Make selections in Vanishing Point

  1. Select the Marquee tool.
  2. (Optional) In the tool options area, enter values for any of the following settings before making the selection:
    Feather
    Specifies how much to blur the edges of the selection.

    Opacity
    Specify this value if you plan to use the selection to move image content. This option determines how much the moved pixels obscure or reveal the image underneath.

    Heal menu
    Choose a blending mode if you plan to use a selection to move image content. This option determines how the moved pixels blend with the surrounding image:
    • Choose Off so the selection doesn’t blend with the colors, shadows, and textures of the surrounding pixels.

    • Choose Luminance to blend the selection with the lighting of the surrounding pixels.

    • Choose On to blend the selection with the color, lighting, and shading of surrounding pixels.

  3. Drag the tool in a plane. You can make a selection that spans more than one plane. Hold the Shift key to constrain the selection to a square that’s in perspective.
    Selection spanning more than one plane

    Note: To select an entire plane, double-click the Marquee tool in the plane.

Move selections in Vanishing Point

  1. Make a selection in a perspective plane.
  2. Choose one of the following from the Move Mode menu to determine the behavior when you move a selection:
    • To select the area you move the selection marquee to, choose Destination.

    • To fill the selection with the image pixels in the area where you drag the Selection tool pointer to (same as Ctrl-dragging or Command-dragging a selection), choose Source.

  3. Drag the selection. Hold down the Shift key to constrain the move so it is aligned with the grid of the perspective plane.

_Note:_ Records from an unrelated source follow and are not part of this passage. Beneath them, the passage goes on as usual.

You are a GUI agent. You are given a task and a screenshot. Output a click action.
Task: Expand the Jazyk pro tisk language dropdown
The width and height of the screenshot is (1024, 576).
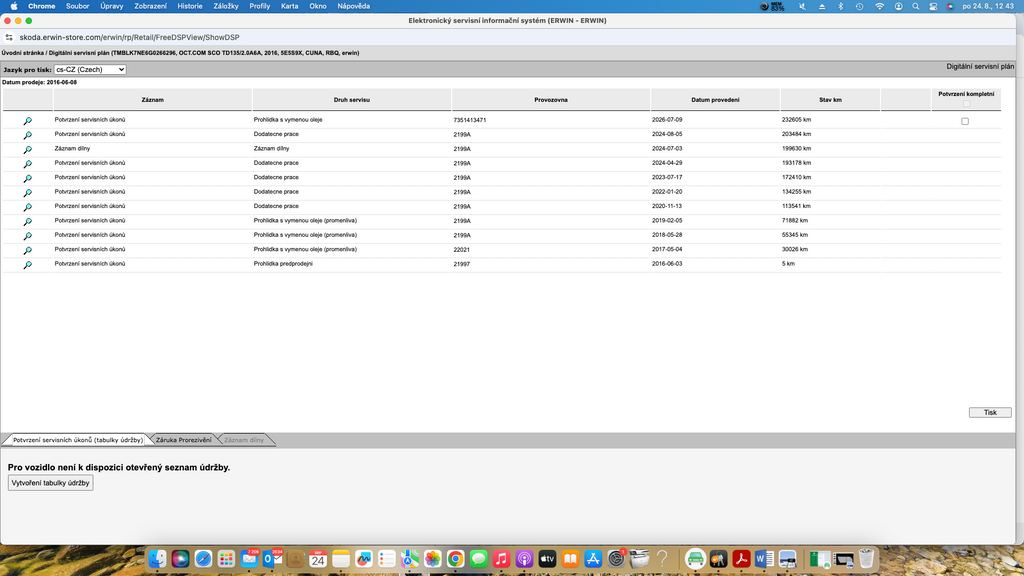(90, 69)
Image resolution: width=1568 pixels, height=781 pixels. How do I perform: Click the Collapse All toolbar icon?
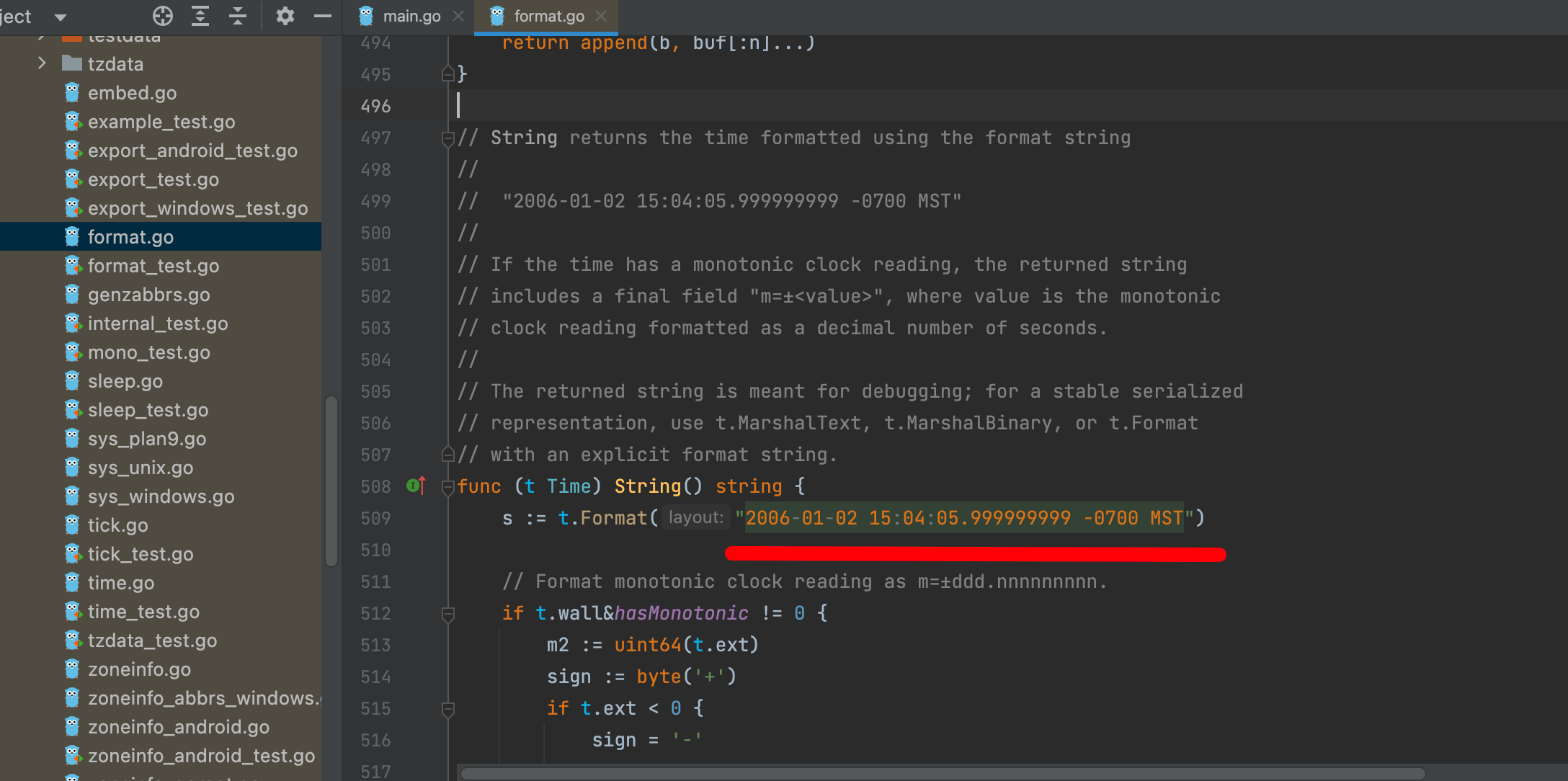click(238, 16)
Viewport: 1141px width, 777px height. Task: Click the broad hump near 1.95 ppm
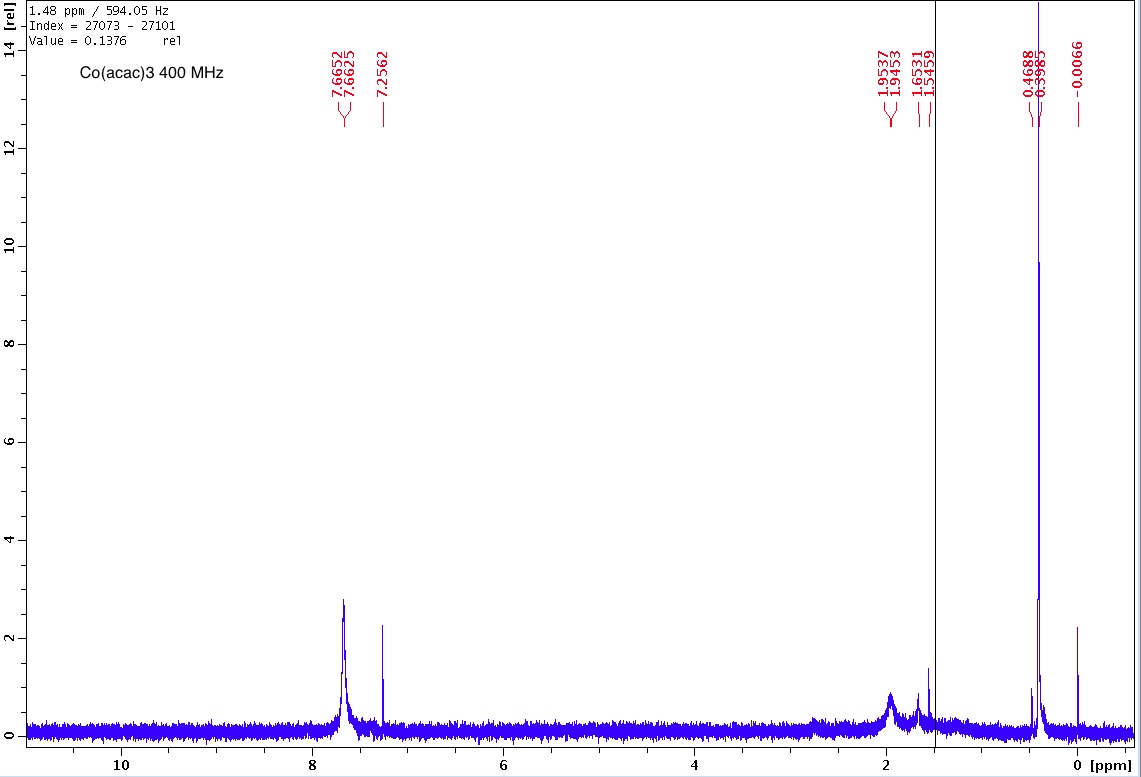click(x=890, y=704)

Move, rotate and scale floating selections

 Do any of the following:
  • To move a floating selection, select the Marquee or Transform tool, click inside the selection and drag.

  • To rotate a floating selection, select the Transform tool and move the pointer near a node. When the pointer changes to a curved double arrow, drag to rotate the selection. You can also select the Flip option to flip the selection horizontally along the vertical axis of the plane or select the Flop option to flip the selection vertically along the horizontal axis of the plane.

    Transform tool options

    A.
    Original selection

    B.
    Flop

    C.
    Flip

  • To scale a floating selection, make sure that it is in a perspective plane. Select the Transform tool and move the pointer on top of a node. When the pointer changes to a straight double arrow drag to scale the selection. Press the Shift key to constrain the aspect ratio as you scale. Press Alt (Windows) or Option (Mac OS) to scale from the center.